Sarah Dahlgren, who has headed the New York Fed's Financial Institution Supervisory Group since 2011 and has served at the bank since 1990, will resign from that position Oct. 1. She will stay on as a senior advisor to William Dudley, the bank's president, for a transitional period. The New York Fed said she is leaving to pursue outside opportunities.

As the head of FISG, Dahlgren was involved in spearheading the supervision of some of the largest and most complex financial institutions at a challenging time.

In a press release, Dudley praised Dahlgren's leadership, saying she was "never afraid to take on the most difficult assignments … with the highest levels of professionalism, integrity and dedication to public service."

He singled out Dahlgren's management of the Fed's $182 billion bailout of American International Group in 2008 and 2009. Her management was "essential to the Fed's ability to stabilize the financial system," Dudley said, adding that Dahlgren personally implemented "many important changes that improved the effectiveness of our supervision efforts."

The announcement came only months after the New York Fed came under fire from lawmakers and public interest groups for charges that it was too cozy with the banks it supervises. The allegations were sparked by a report from ProPublica and the public radio program "This American Life," which was based on secret recordings made inside the New York bank by former examiner Carmen Segarra.
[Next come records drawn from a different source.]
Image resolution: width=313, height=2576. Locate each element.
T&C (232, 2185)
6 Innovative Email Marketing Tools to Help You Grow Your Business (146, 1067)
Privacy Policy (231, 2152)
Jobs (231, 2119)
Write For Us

Sen. Elizabeth Warren, D-Mass., led the criticism of the New York Fed's supervisory program, calling Dudley and his subordinates "Rent-a-Cops." Fed Chair Janet Yellen, meanwhile, defended Dudley, calling him a "distinguished public servant" and saying she has "a good deal of confidence" in the bank's supervision of the financial sector. The Fed nonetheless launched an internal investigation of its regional banks' supervisory programs to see what changes may be necessary to make the programs stronger.